Work to be completed: According to the interview transcript below, why is the company leaning into growth? Answer in one to three sentences.

## BEGIN Article

Okay. This is really valuable benchmarks here. Going back to the current situation, you now have, again, let's say you have $100 million cash in a bank. You could look at what's currently happening in a couple of different ways. And I'll be evil here, right? So people can throw tomatoes at me instead of you. You can look at this and say, wow, I've been waiting for this moment.
It's been a bull market for the past 11 years. Everything's been overpriced. everything's cheap now, right? I should go invest aggressively. Again, I'm taking off my emotional empathetic hat where there's people dying, right? The other side of this is, you know, we, I actually don't know when it's going to end.
So I'm going to hold on to as much money as possible to make sure that user testing is good on burn for the next three years. If we add no new customers, right? Which path are you taking?
We're definitely leaning into growth, mostly because what we're seeing is our customers saying to us in this time, we need this help, right? We need to use your product to talk to customers. We need to understand their preferences and how they want to be communicated with. And so us building out our field capacity and kind of leaning into that, I think only makes sense for us in the market.

## END Article
## BEGIN Items

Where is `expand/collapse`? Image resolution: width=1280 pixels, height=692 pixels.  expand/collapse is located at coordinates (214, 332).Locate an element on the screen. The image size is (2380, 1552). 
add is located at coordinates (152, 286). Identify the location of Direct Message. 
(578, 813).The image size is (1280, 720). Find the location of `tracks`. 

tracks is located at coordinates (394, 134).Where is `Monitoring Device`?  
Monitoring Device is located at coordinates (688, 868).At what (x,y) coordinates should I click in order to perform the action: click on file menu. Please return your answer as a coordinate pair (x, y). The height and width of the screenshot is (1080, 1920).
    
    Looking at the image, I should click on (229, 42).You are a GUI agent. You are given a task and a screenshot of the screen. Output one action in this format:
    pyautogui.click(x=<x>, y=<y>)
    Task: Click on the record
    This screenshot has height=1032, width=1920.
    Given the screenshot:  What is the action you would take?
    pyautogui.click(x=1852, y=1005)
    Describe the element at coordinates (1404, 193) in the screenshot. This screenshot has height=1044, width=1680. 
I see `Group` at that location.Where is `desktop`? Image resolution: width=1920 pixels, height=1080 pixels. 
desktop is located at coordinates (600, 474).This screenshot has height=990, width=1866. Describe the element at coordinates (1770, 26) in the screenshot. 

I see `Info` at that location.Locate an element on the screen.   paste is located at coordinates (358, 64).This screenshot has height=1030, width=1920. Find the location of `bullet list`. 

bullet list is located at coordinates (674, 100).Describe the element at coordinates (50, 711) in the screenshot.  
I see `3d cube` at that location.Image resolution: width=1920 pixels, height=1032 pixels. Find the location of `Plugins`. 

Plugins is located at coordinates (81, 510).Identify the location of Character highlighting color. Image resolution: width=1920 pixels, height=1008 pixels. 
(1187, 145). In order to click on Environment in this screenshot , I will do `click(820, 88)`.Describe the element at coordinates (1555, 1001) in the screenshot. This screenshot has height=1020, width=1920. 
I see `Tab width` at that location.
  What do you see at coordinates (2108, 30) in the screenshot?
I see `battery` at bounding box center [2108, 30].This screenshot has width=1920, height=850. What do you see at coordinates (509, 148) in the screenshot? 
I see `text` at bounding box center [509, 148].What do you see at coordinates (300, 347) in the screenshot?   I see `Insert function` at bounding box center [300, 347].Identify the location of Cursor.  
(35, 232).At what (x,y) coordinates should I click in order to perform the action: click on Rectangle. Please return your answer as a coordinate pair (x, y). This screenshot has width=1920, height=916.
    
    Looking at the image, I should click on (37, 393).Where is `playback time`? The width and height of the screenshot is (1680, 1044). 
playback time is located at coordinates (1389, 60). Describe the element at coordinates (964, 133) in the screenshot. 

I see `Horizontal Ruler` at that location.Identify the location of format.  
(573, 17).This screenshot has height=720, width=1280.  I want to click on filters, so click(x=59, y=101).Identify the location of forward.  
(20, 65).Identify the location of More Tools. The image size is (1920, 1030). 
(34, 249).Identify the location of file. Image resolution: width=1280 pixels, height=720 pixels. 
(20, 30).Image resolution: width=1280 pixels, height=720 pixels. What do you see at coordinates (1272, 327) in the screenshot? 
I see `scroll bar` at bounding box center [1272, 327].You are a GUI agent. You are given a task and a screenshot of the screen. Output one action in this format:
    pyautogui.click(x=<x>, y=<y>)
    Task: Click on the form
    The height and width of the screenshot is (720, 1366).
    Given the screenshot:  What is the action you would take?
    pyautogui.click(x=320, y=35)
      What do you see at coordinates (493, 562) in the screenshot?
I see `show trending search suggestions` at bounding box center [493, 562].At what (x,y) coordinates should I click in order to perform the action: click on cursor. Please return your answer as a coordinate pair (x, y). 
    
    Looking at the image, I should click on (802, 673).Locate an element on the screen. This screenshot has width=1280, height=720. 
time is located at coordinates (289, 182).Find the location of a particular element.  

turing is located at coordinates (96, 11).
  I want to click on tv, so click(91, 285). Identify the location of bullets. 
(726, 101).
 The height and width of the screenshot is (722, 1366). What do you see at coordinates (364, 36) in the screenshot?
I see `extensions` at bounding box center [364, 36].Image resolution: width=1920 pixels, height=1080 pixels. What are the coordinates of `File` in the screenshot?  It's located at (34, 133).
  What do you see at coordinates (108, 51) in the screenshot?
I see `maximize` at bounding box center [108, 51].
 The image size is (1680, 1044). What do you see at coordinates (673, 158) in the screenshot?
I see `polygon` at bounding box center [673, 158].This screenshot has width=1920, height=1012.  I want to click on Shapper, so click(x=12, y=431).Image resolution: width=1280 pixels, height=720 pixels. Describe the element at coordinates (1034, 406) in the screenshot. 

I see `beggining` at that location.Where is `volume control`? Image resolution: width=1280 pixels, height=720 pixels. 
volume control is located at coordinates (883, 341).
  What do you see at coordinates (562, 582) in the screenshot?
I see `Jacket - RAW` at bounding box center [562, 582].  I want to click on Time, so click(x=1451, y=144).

## END Items

Written answer: Its customers are telling it that they need help right now. They need its product to talk to their own customers and to understand their preferences and how they want to be communicated with. Given that demand, the speaker sees building out field capacity as the only move that makes sense in the market.